━━━━━ ENTRIES ━━━━━

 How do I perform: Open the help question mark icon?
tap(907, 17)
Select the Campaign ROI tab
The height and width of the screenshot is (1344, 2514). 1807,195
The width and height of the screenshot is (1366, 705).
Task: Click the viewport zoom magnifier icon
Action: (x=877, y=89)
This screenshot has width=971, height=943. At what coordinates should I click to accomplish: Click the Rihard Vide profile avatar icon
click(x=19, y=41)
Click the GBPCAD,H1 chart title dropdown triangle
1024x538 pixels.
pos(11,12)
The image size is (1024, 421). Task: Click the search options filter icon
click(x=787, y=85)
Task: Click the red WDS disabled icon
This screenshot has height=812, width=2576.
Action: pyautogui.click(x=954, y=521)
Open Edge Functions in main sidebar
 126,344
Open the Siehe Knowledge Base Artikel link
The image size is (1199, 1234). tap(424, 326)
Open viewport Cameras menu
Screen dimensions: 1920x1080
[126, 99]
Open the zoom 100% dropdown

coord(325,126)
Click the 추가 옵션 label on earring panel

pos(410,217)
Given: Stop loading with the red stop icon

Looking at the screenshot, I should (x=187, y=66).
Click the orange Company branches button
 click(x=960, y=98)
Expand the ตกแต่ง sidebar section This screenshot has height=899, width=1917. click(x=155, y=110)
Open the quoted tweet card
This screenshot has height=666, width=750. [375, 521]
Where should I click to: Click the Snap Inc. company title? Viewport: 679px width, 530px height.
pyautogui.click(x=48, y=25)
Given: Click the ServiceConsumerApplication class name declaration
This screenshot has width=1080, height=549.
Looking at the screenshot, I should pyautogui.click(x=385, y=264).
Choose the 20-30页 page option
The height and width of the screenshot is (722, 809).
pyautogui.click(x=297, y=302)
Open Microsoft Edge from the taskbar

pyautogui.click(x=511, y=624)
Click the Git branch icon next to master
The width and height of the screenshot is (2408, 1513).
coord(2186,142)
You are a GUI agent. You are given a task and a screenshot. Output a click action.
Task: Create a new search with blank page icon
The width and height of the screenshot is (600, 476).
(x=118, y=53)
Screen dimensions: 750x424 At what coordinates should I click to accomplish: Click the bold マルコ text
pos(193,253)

━━━━━

Rewrite the stretch of the data above from the line containing "Expand the ตกแต่ง" through the end of the data, replacing "company title" with "company name" and leaving everything else unchanged. Give only that stretch.

■ SOLUTION FOR THIS TASK:
Expand the ตกแต่ง sidebar section This screenshot has height=899, width=1917. click(x=155, y=110)
Open the quoted tweet card
This screenshot has height=666, width=750. [375, 521]
Where should I click to: Click the Snap Inc. company name? Viewport: 679px width, 530px height.
pyautogui.click(x=48, y=25)
Given: Click the ServiceConsumerApplication class name declaration
This screenshot has width=1080, height=549.
Looking at the screenshot, I should pyautogui.click(x=385, y=264).
Choose the 20-30页 page option
The height and width of the screenshot is (722, 809).
pyautogui.click(x=297, y=302)
Open Microsoft Edge from the taskbar

pyautogui.click(x=511, y=624)
Click the Git branch icon next to master
The width and height of the screenshot is (2408, 1513).
coord(2186,142)
You are a GUI agent. You are given a task and a screenshot. Output a click action.
Task: Create a new search with blank page icon
The width and height of the screenshot is (600, 476).
(x=118, y=53)
Screen dimensions: 750x424 At what coordinates should I click to accomplish: Click the bold マルコ text
pos(193,253)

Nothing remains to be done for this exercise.